Je vous remercie de votre invitation à débattre. Pour avoir été vingt ans député, je ne peux être que vivement attaché à l'échange avec les parlementaires, a fortiori avec vous, qui êtes les dépositaires de l'intérêt des collectivités locales, donc des territoires, qui sont appelés à jouer un rôle important dans notre mobilisation nationale en faveur du redressement productif. Il était donc nécessaire que cet échange ait lieu dès à présent. Le regard des élus sur l'entreprise est toujours très instructif. Le ministre que je suis a besoin de votre connaissance du terrain et les fonctionnaires, au premier rang desquels les préfets et les commissaires chargés de retisser les maillons de la chaîne économique dans toutes ses composantes, seront à la disposition des élus dans les opérations de sauvetage.
Le redressement productif tire son inspiration du « redressement industriel national » (New Deal) lancé aux Etats-Unis après la grande dépression de 1929 par le président Roosevelt. Lorsque le président de la République m'a proposé ce ministère, je l'ai interrogé sur son intitulé : pourquoi pas redressement industriel ? Parce que, m'a-t-il répondu, les services, l'agriculture, sont également menacés : c'est donc toute la chaîne économique est donc concernées. Indiscutablement, dix années de pertes de ressources productives, la disparition de 750 000 emplois industriels, une balance commerciale en déficit de plus de 70 milliards sont autant de symptômes d'une économie malade. Dans un monde ouvert à la compétition, la question de notre stratégie par rapport à la mondialisation doit se poser. Tel est l'esprit du redressement productif, qui demandera des efforts à chacun. Avec le Premier ministre, nous engagerons le dialogue, face à chaque sinistre économique, en veillant à l'équilibre des responsabilités. Nous en appelons tout d'abord à la responsabilité industrielle des actionnaires ou des financiers et ensuite à la responsabilité sociale des entreprises, car les salariés ne peuvent rester la permanente variable d'ajustement face aux difficultés, si ce n'est aux erreurs de gestions ou aux caprices de l'actionnariat ; nous en appelons enfin à la responsabilité économique des syndicats : on ne peut engager le rapport de force sans tenir compte de la réalité économique, au risque de perdre l'outil de production. Il nous faut donc travailler à rapprocher les points de vue, pour rassembler. J'aborde tous les dossiers dans cet esprit. Les salariés ne doivent pas être les seuls à faire des sacrifices, surtout en un temps où l'emploi est la priorité. Les actionnaires doivent recapitaliser, les banquiers reconnaître leurs erreurs éventuelles, les donneurs d'ordres et partenaires assurer l'indispensable solidarité. Tous les pays qui ont su s'engager dans cet esprit d'entraide ont surmonté la crise. Les pays aujourd'hui conquérants avaient su s'unir. N'oublions pas que la question du chômage est en jeu : il doit reculer.

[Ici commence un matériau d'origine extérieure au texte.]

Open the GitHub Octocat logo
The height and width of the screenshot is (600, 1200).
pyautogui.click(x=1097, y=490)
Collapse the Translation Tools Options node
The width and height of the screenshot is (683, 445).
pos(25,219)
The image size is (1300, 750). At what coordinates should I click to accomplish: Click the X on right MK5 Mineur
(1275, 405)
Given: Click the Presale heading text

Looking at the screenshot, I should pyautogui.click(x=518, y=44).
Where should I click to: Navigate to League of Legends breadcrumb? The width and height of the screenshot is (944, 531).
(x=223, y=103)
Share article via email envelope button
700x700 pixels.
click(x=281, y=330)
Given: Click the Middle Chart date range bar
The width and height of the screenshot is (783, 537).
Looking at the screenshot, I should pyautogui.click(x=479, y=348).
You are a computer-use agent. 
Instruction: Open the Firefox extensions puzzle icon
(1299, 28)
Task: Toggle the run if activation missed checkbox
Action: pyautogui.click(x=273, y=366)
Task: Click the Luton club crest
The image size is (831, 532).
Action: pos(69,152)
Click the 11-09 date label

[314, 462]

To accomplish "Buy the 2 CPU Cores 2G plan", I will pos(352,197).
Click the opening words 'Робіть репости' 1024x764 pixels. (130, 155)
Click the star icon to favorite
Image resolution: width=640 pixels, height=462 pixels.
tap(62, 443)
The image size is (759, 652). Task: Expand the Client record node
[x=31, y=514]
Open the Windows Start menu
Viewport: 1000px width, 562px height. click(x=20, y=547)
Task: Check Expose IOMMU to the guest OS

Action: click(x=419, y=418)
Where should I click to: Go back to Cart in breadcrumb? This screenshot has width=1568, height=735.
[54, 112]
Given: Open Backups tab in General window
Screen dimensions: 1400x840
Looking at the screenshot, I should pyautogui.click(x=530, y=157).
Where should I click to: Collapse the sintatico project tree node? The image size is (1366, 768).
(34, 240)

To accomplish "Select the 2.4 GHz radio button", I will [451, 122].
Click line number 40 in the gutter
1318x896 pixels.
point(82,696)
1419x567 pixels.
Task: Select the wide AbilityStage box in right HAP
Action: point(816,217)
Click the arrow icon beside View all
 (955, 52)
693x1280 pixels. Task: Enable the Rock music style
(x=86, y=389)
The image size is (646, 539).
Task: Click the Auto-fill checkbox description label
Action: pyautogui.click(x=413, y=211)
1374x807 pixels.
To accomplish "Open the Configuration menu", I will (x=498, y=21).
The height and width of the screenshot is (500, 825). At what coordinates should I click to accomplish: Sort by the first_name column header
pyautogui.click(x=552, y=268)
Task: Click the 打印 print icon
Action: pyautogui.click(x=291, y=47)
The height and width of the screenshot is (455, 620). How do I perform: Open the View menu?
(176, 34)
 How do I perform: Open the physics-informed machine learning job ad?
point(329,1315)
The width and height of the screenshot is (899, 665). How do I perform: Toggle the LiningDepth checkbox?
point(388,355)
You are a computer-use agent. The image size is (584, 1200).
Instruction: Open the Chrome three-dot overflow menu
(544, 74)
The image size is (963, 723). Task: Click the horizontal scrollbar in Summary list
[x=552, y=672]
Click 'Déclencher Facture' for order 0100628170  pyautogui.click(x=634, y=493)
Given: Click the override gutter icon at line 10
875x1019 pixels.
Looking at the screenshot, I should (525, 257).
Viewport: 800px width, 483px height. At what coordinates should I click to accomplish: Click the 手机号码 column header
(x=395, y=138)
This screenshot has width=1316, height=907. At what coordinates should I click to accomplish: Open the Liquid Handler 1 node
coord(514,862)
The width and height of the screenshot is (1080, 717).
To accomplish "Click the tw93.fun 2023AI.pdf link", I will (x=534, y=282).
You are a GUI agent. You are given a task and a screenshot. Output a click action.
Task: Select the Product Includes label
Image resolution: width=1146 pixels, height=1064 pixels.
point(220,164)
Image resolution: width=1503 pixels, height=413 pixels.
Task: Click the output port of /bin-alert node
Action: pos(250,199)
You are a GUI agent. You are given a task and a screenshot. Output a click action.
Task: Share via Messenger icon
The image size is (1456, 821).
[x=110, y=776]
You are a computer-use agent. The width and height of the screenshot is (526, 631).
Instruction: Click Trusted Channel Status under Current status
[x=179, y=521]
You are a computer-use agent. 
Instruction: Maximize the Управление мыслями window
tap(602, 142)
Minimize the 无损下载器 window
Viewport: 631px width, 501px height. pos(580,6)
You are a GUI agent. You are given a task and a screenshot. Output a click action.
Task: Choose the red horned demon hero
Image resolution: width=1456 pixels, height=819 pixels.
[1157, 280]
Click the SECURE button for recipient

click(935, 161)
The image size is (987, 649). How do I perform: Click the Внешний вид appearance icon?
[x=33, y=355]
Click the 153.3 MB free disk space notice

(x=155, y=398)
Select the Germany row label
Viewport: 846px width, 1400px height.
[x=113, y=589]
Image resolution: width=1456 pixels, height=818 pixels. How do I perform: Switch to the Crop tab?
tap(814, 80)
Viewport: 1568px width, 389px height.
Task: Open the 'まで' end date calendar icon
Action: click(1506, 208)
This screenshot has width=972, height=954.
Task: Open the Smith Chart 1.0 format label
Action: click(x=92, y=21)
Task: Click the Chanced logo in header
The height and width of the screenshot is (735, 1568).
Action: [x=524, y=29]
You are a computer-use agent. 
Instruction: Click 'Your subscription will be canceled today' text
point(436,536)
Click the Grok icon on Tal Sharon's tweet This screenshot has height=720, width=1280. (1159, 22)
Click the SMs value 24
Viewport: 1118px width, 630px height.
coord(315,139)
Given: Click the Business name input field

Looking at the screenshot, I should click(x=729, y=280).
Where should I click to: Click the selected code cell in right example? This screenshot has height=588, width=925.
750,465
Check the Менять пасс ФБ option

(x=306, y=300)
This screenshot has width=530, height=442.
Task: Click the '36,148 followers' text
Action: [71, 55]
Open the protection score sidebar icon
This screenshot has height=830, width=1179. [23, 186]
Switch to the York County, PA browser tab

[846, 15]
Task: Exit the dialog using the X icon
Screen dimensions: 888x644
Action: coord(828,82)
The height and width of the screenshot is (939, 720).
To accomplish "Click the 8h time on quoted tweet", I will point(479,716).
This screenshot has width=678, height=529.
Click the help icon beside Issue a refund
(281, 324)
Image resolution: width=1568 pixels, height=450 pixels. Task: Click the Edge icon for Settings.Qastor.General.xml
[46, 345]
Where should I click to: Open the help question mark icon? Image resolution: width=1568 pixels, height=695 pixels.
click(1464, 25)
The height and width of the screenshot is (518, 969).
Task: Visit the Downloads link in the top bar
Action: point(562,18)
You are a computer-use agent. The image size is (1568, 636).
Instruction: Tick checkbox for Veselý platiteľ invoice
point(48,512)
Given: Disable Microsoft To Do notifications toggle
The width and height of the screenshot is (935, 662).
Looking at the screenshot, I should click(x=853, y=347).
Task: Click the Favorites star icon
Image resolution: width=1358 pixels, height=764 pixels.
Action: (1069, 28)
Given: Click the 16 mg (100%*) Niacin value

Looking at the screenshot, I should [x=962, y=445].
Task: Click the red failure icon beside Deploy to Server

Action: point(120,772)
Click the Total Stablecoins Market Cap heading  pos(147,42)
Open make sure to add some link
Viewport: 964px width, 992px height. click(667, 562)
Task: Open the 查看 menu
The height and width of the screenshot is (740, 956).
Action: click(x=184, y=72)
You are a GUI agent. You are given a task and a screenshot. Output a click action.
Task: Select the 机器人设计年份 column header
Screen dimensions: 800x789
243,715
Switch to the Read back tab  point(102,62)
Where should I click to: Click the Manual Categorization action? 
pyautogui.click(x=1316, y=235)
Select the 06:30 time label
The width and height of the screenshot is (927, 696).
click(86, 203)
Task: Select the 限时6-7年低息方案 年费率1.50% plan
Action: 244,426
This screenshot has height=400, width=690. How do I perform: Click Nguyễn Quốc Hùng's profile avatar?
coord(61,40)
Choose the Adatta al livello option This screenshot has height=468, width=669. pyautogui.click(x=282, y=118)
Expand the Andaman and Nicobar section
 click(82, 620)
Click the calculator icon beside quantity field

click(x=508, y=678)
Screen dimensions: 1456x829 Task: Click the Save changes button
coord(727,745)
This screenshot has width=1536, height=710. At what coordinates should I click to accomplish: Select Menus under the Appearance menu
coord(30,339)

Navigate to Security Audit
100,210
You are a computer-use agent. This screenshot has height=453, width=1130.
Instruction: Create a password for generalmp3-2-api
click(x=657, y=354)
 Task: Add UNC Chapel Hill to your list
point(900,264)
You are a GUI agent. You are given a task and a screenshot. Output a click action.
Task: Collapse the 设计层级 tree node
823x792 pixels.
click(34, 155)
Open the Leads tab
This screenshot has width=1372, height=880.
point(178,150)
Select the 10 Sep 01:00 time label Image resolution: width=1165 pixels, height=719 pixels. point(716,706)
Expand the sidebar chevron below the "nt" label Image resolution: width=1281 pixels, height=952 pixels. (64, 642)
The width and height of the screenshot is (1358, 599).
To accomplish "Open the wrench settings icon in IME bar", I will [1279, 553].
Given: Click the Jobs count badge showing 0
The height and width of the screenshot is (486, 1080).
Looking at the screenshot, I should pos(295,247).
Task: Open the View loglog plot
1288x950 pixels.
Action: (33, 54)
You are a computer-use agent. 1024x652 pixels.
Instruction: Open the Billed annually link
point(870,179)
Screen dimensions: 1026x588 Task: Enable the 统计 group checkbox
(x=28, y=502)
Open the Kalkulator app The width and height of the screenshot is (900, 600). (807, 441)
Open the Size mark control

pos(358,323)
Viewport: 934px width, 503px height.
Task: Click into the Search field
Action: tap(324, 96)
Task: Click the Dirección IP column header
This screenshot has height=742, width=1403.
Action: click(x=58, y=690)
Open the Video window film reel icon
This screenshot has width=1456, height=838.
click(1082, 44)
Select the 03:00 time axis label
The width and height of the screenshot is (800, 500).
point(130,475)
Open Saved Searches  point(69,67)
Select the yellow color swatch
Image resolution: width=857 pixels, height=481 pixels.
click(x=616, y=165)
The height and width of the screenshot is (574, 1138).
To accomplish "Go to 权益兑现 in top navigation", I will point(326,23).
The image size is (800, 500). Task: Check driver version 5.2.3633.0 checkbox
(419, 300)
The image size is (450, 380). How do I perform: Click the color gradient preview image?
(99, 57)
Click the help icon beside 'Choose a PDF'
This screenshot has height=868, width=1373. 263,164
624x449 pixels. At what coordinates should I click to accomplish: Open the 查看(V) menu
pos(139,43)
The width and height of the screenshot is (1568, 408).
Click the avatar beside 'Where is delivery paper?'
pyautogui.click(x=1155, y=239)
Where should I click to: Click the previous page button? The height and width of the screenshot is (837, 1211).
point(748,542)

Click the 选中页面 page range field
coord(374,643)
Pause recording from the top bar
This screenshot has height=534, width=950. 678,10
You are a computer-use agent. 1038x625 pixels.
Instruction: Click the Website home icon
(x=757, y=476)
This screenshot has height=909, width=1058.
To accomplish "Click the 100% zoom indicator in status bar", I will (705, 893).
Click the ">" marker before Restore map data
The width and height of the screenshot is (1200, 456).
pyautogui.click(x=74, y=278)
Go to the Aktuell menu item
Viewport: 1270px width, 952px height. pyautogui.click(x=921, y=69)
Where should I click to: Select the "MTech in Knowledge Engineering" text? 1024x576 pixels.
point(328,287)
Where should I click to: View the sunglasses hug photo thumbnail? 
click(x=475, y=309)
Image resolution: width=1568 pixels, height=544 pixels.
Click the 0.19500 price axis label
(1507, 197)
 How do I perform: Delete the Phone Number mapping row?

Par ailleurs, tout plan de reconquête soulève la question de notre place dans la mondialisation. La question de la compétitivité-coût n'est pas pour nous un sujet tabou mais on ne saurait entrer dans ce débat avec des slogans choc sur le coût du travail. Je note que parmi les constructeurs automobiles, tous n'ont pas la même analyse : voyez Toyota, qui a relocalisé la construction de ses voitures à destination du marché américain du Nord. Didier Leroy, PDG de Toyota Europe reconnaît lui-même que la baisse du coût du travail, qui représente 8 à 15 % des coûts de construction, ne procure pas un avantage compétitif sérieux. S'agissant de la comparaison avec l'Allemagne, il est vrai qu'une politique de désinflation compétitive a permis, à notre voisin, de rattraper la France en dix ans, mais aujourd'hui, les syndicats allemands revendiquent et obtiennent des hausses de salaire IG-Metall vient de négocier les 32 heures dans la métallurgie : évitons donc le dogmatisme et les préjugés.